While it was a new idea to me, I've learned that many school districts actually function on a four-day week for primarily financial reasons. In fact, as many as 40% of school districts in Colorado only go to school Monday to Thursday. These are almost exclusively mountain and rural districts for which the logistics and savings of not opening the school five days just make sense. However, my four-day week was actually grounded in the idea of college scheduling. Variable schedules for better efficiency. And with a greater emphasis on skills and job training these day, a four-day week would allow - at least at the high school level - greater opportunity for interning and work-study.

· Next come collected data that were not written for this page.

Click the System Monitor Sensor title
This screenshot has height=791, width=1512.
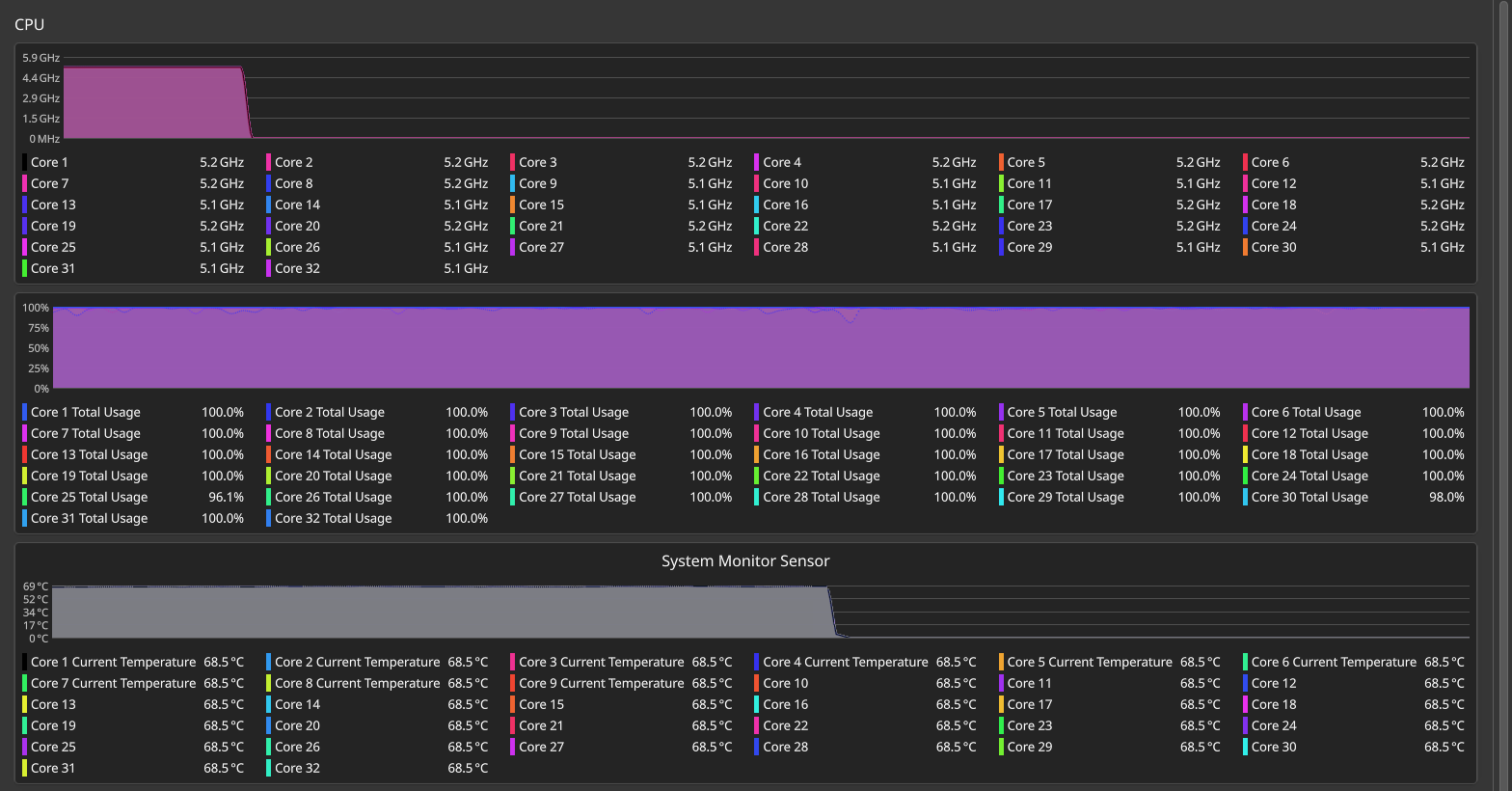tap(744, 560)
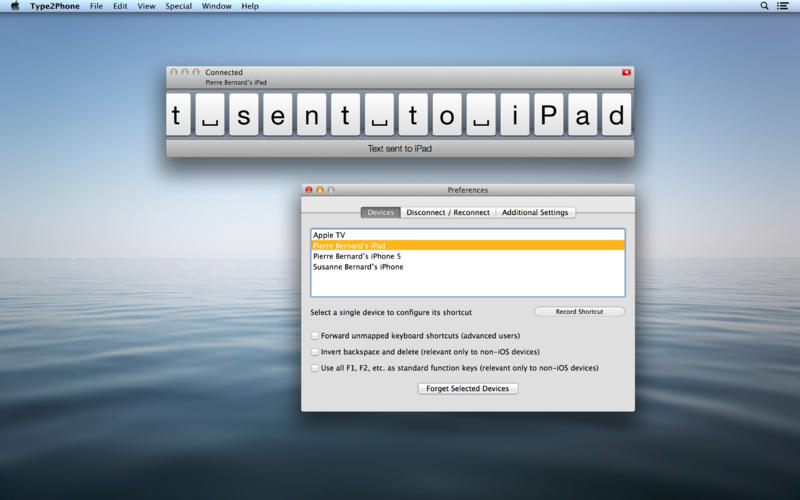Click the Record Shortcut button
Viewport: 800px width, 500px height.
(x=579, y=312)
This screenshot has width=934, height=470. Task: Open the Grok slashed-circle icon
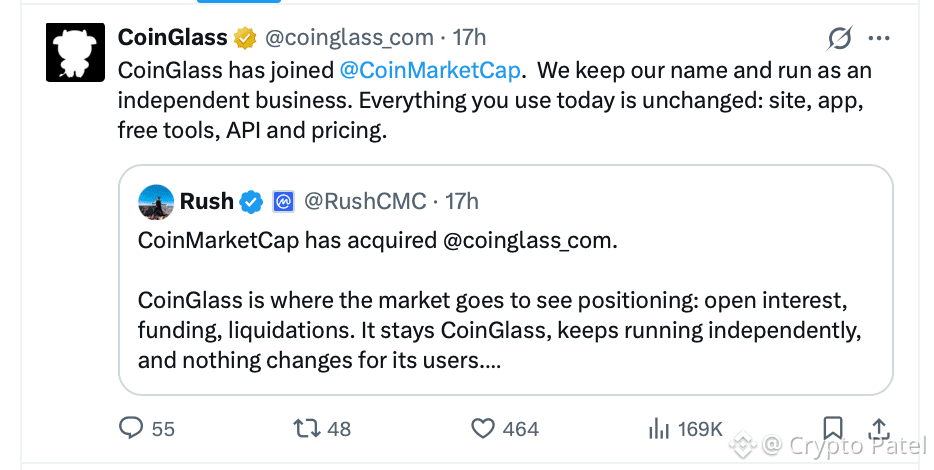click(x=840, y=38)
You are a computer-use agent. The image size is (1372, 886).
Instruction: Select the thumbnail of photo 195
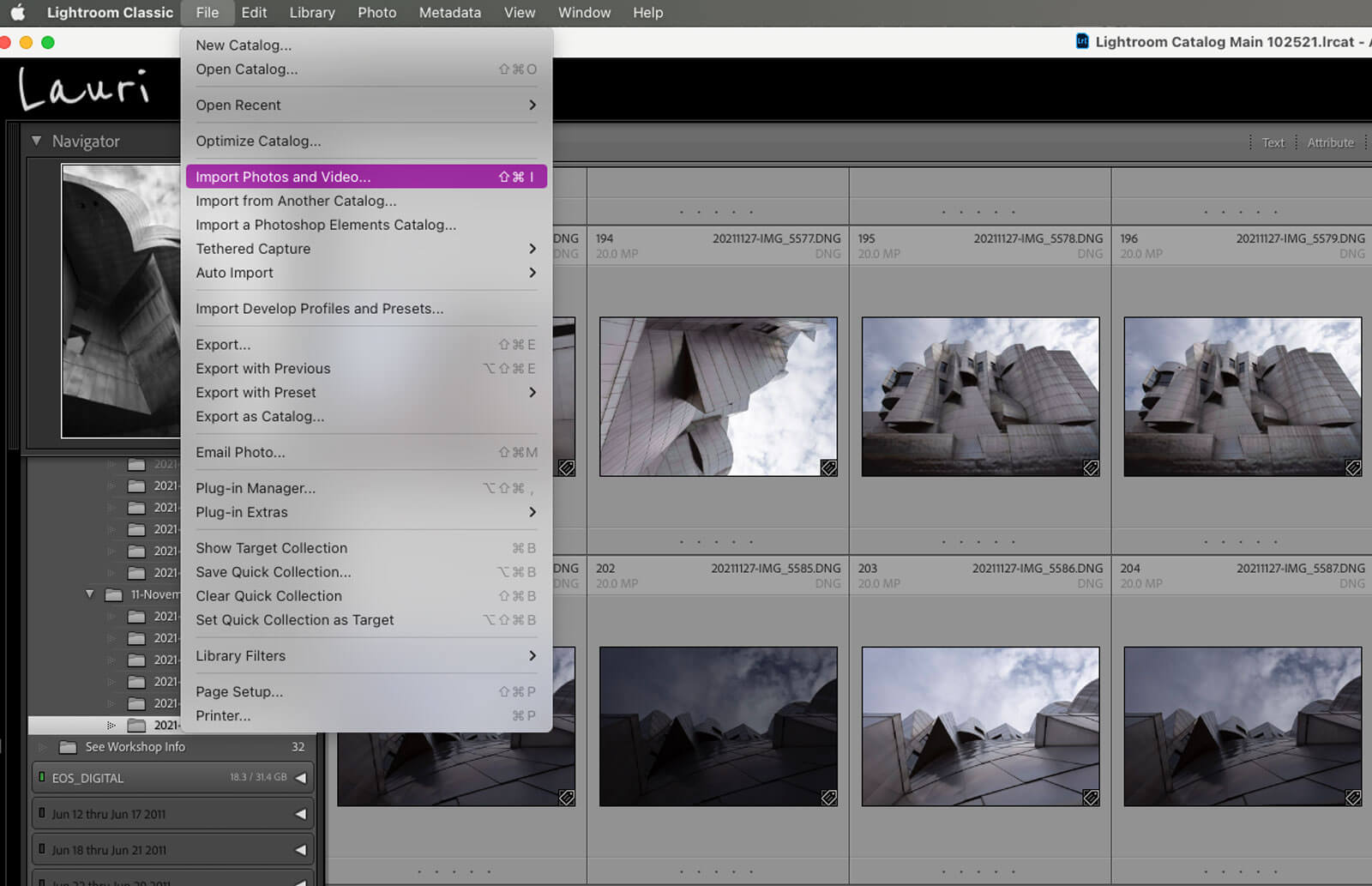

I proposed an extended day for Monday-Thursday, and Friday would be an "office hours" day. Clubs and activities could meet on Friday, and sports could offer extended practices. Many meetings such as 504s and IEPs could be conducted on these days, so as not to disrupt classes. And additional staff meetings and professional development could happen as well. Obviously, the plan for office hours and supplemental classes is the heart of the idea to increase student achievement. The most important aspect is the idea of supplemental learning and academic support opportunities. A chance to "catch up" one day a week could do wonders for student achievement. And, now it seems the plan is being tested. The 500-student WACO school district in Iowa plans to shift to a four-day week.